Another aspect of our approach that may not scale to larger organisations is the lack of dedicated Data Engineers. We are able to do our data transformations with tools accessible to Data Analysts and Data Scientists. If we had a larger volume of data in a wider range of formats we might need to use more specialised data engineering tools. It could be unreasonable to expect Data Analysts and Data Scientists to use these more specialised tools, which are better suited to dedicated Data Engineers. One interesting question to consider is how the latest generation of tools affects the point at which you need Data Engineers. Do cloud-native data warehouses like Redshift and BigQuery, combined with accessible transformation tools (Matillion, dbt), mean you can go a lot further without dedicated Data Engineers?
I feel like organisations of any size could include the Analytics Engineering and Machine Learning Engineering elements of our approach. Empowering analysts to do more engineering for themselves with tools that encourage software engineering best practices is always a plus. A quick search of ‘Analytics Engineering’ will show you the range of organisations adopting this approach. Equally, Machine Learning Engineering is here to stay as it just makes sense given the tooling and expectations for machine learning today.

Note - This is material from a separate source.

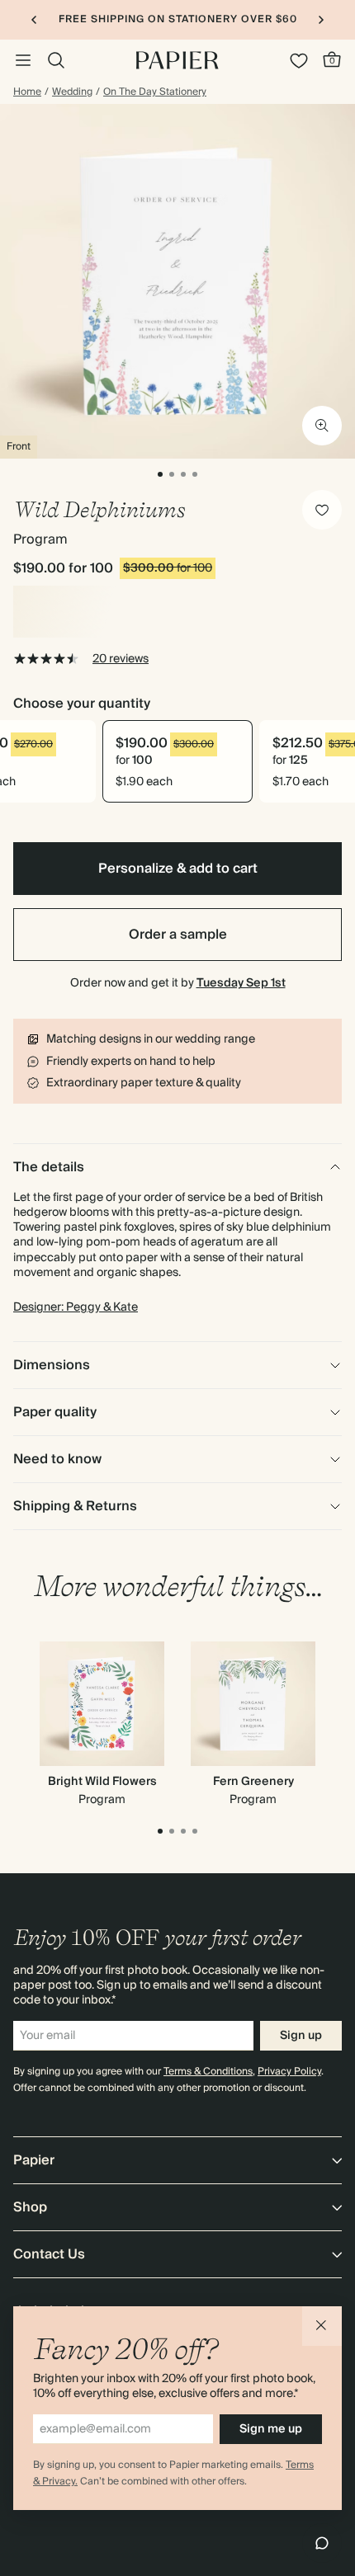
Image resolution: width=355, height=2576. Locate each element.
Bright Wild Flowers (102, 1782)
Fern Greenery (253, 1782)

This post has introduced Data at FreeAgent and the different teams we have. To recap, we have three teams:
- Analytics maintain our Data Warehouse and Looker instance, do analyses and help the business become more data-driven
- As the name suggests, Data Platform look after our data platform, the tools we use and how they all work together
- Data Science own the end-to-end production of Machine Learning models
As much as possible, teams own, design and build the tools that they use. This result is ‘T-shaped’ teams with breath outside of their core expertise. For example, in Data Science we have core expertise in machine learning while also being involved in the data platform to the left of our models and the serving infrastructure to the right. Taking such an approach gives teams the opportunity to drive their own impact within the organisation as well as creating varied and interesting roles for individuals.